RECORDS SHOWN START

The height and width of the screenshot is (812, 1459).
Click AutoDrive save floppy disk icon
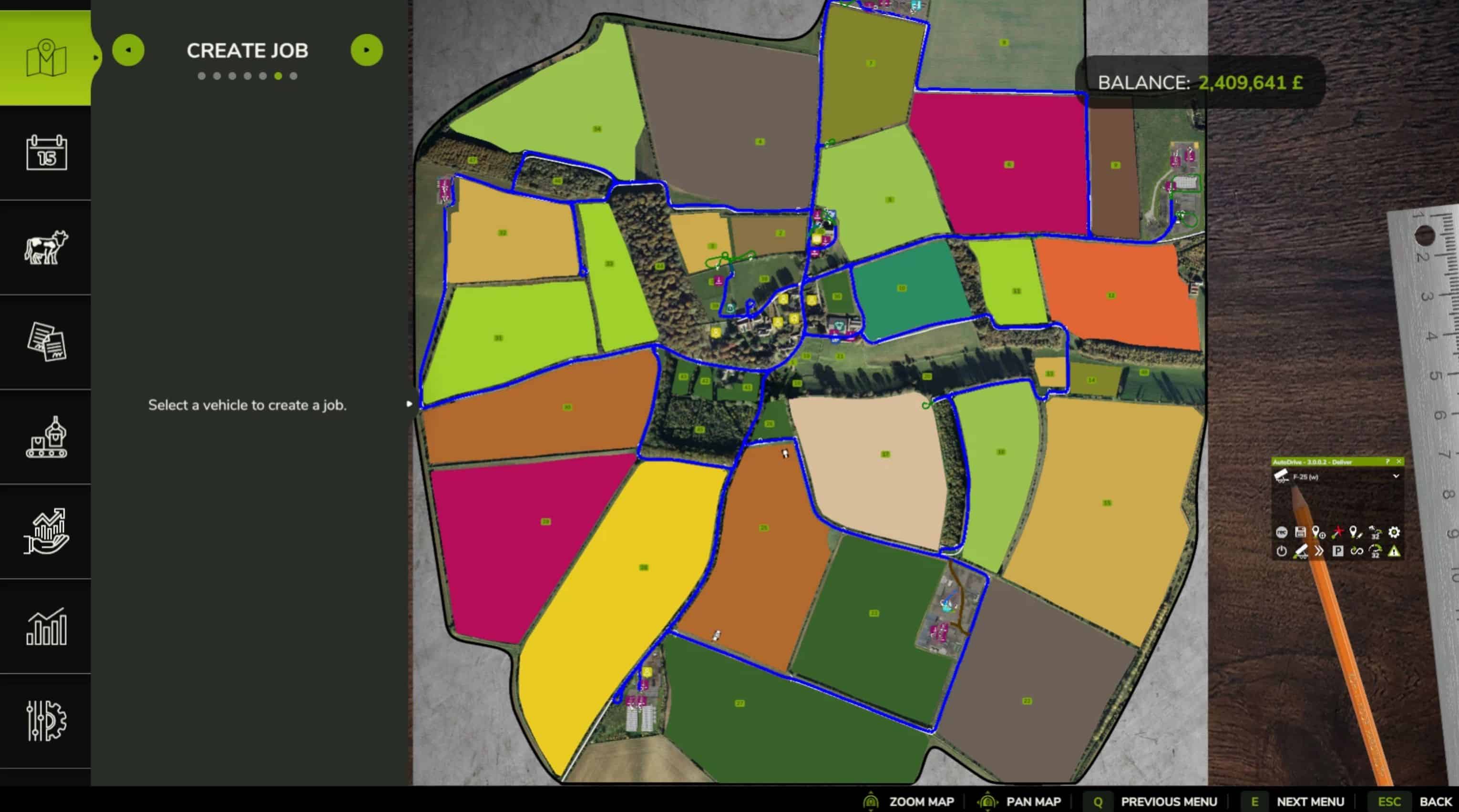[1300, 532]
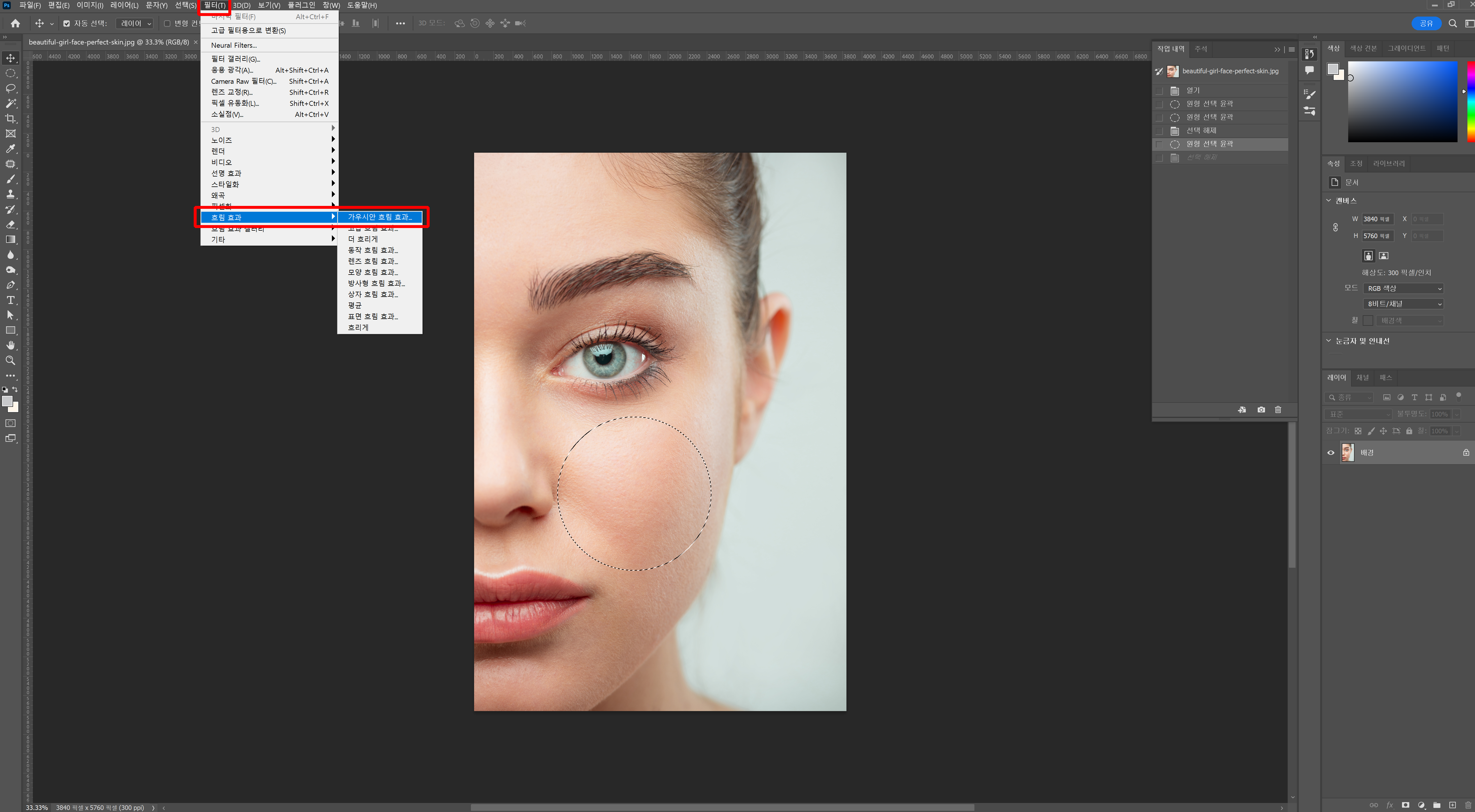Choose 가우시안 흐림 효과 from submenu
This screenshot has width=1475, height=812.
click(x=380, y=217)
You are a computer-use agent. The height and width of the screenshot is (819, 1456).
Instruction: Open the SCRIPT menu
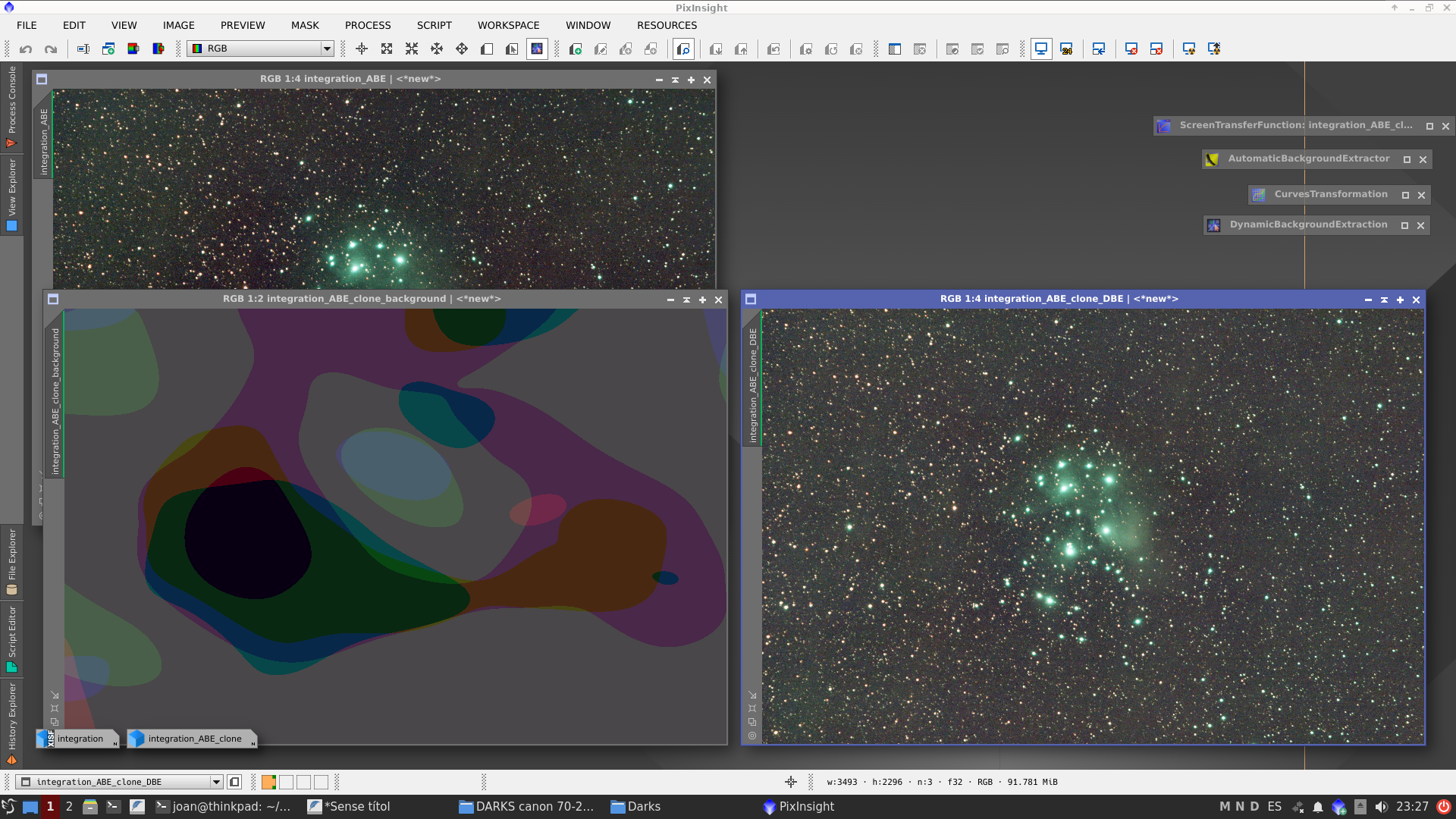coord(434,25)
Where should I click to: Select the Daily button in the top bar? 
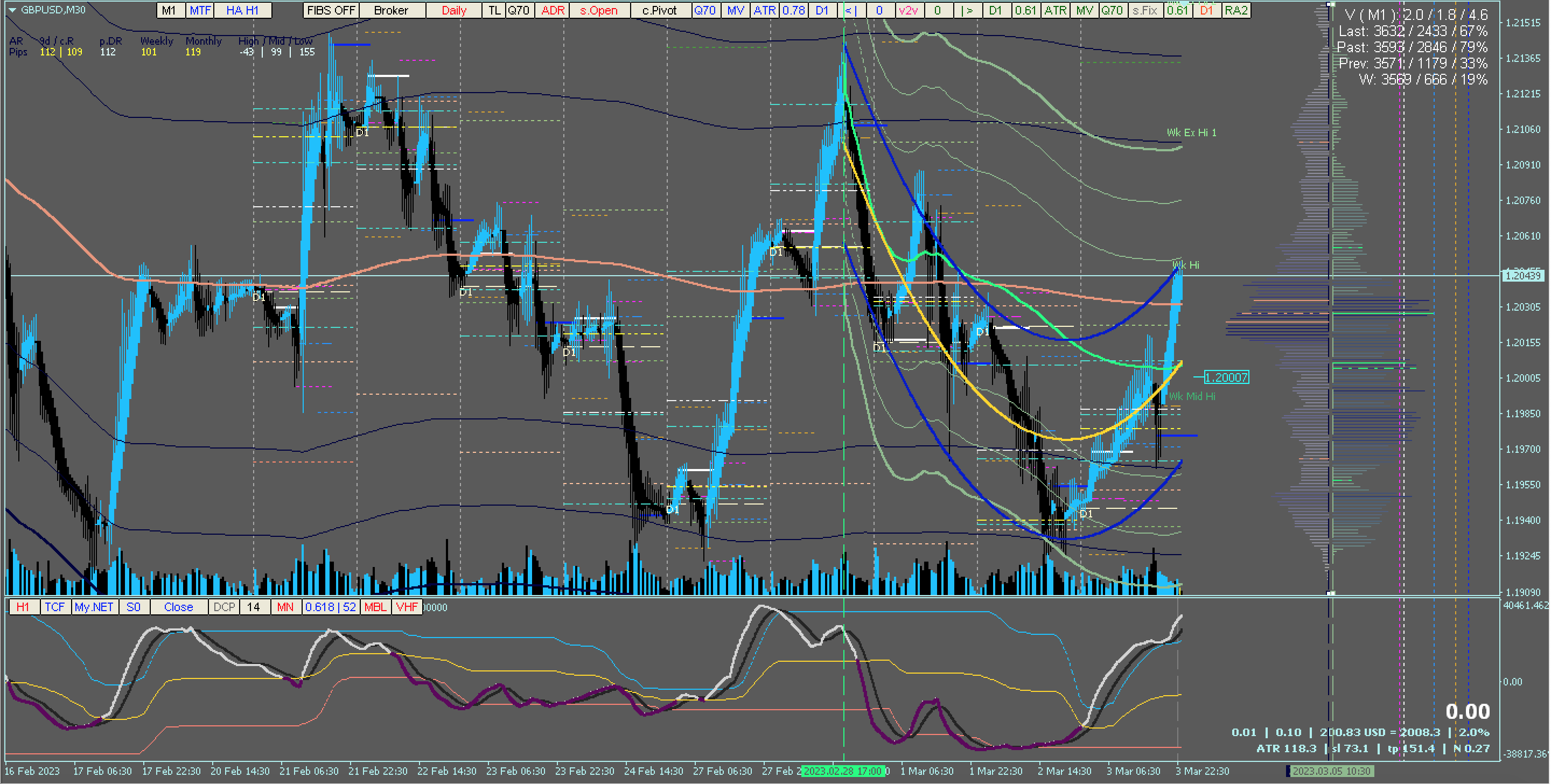pos(453,10)
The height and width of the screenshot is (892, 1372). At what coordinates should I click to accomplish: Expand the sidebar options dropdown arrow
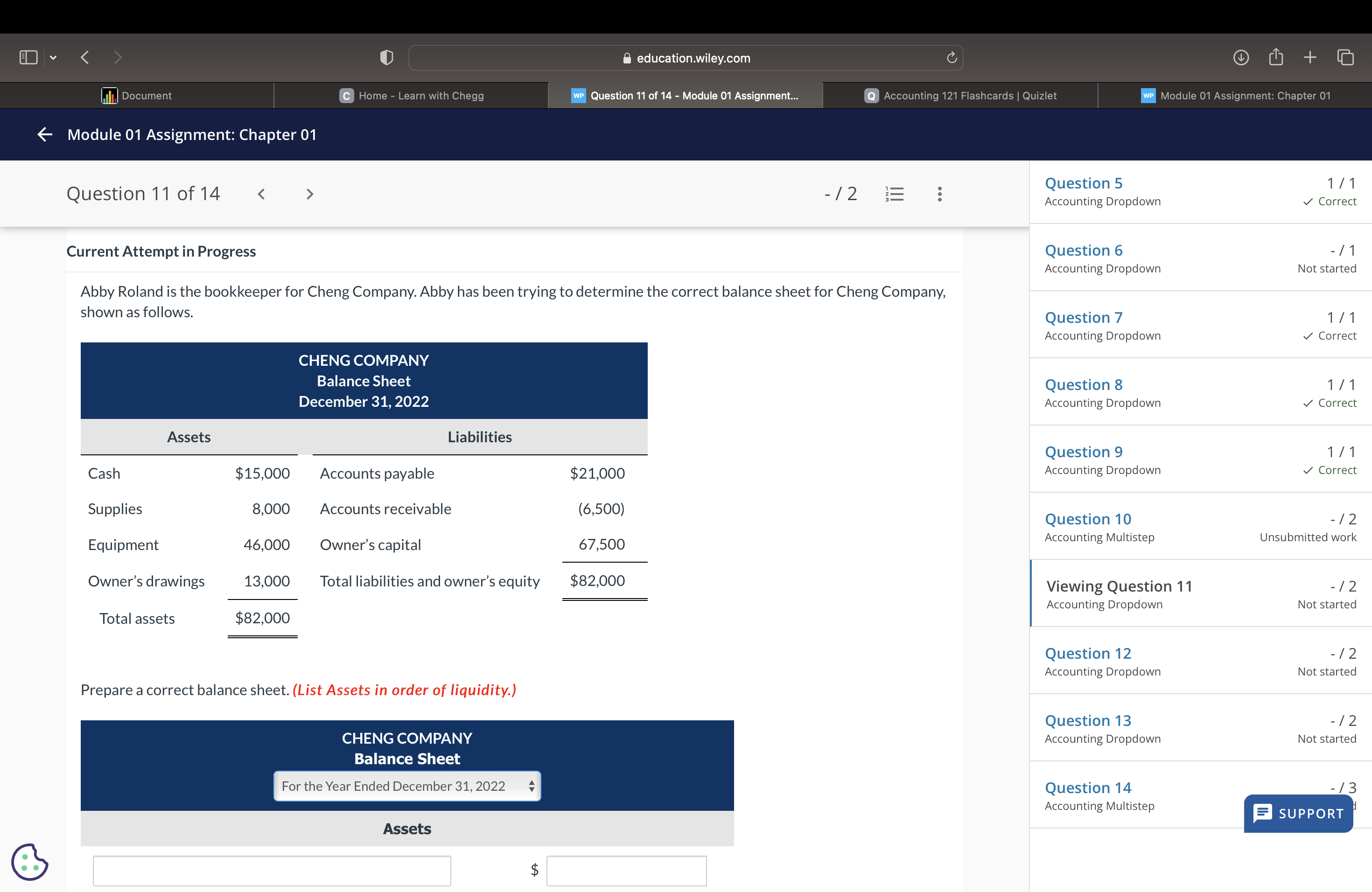[x=53, y=57]
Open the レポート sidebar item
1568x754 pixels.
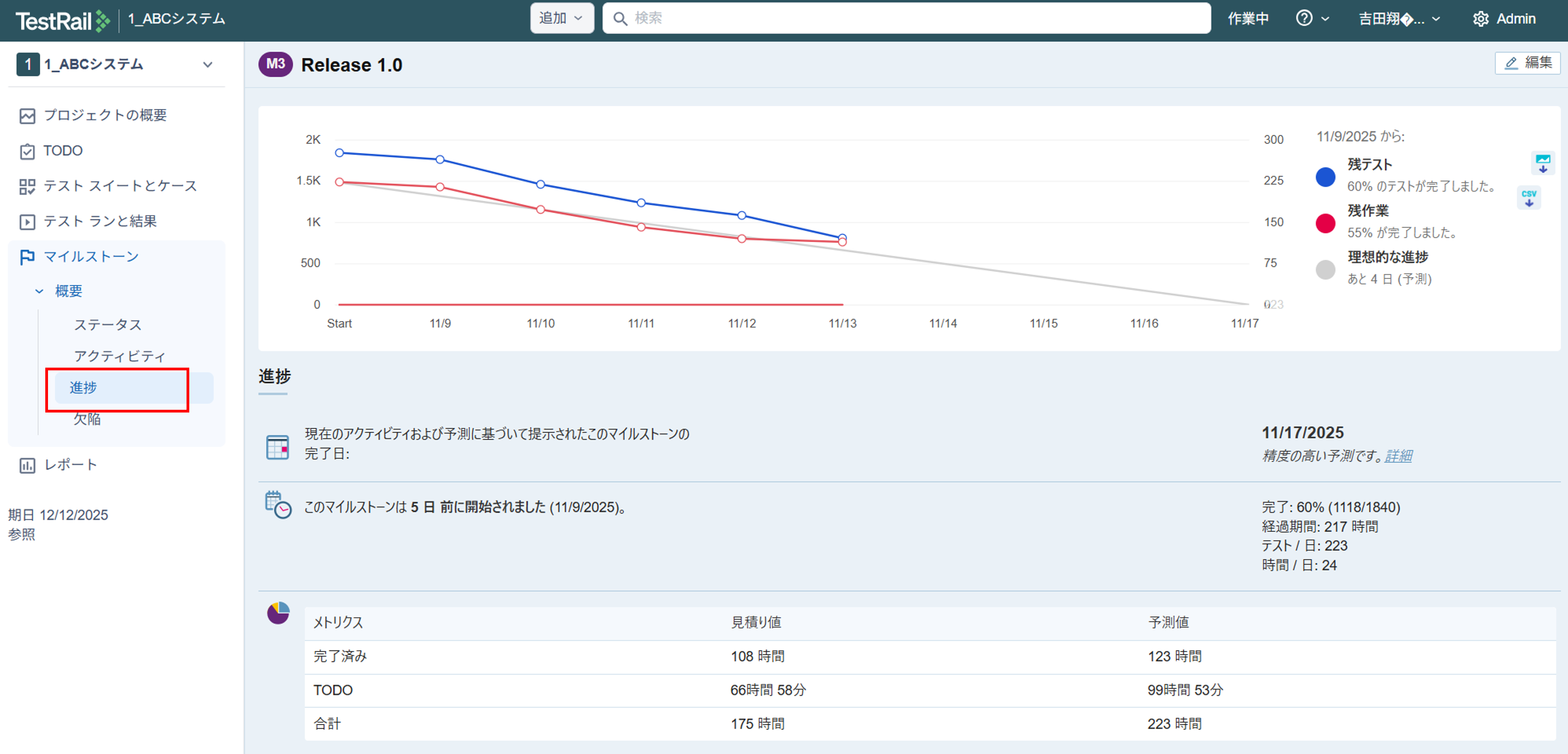click(x=70, y=465)
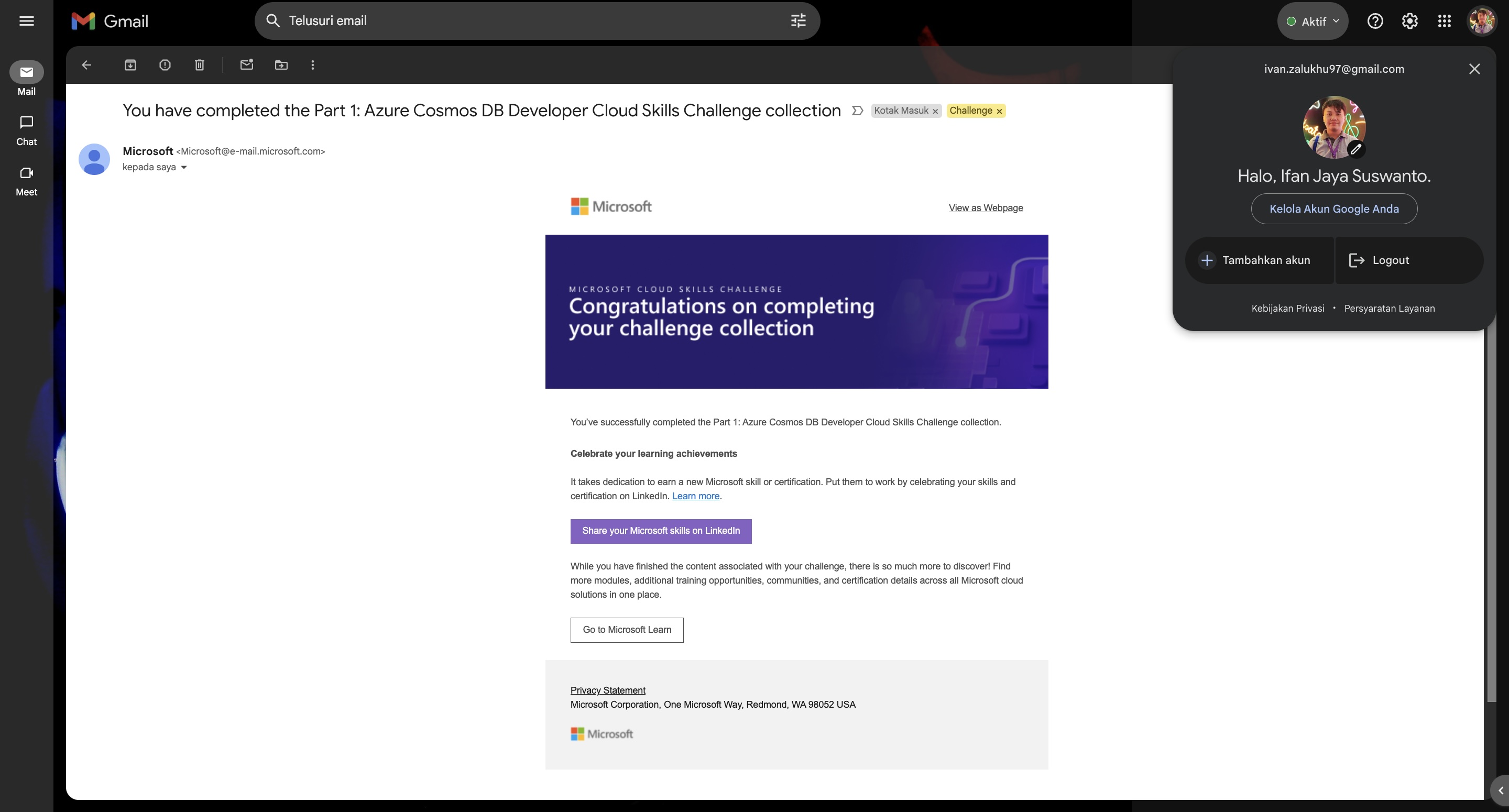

RECORDS SHOWN END

YOUR INSTRUCTIONS
Here the lines from the one with "Where should I" through the last line of the data above need to be repeated exactly, both included, and any picture omitted.

SOLUTION FOR THIS EXERCISE
Where should I click to: Select the Daily button in the top bar? 
pos(453,10)
The height and width of the screenshot is (892, 1372). At what coordinates should I click to accomplish: Expand the sidebar options dropdown arrow
[x=53, y=57]
Open the レポート sidebar item
1568x754 pixels.
click(x=70, y=465)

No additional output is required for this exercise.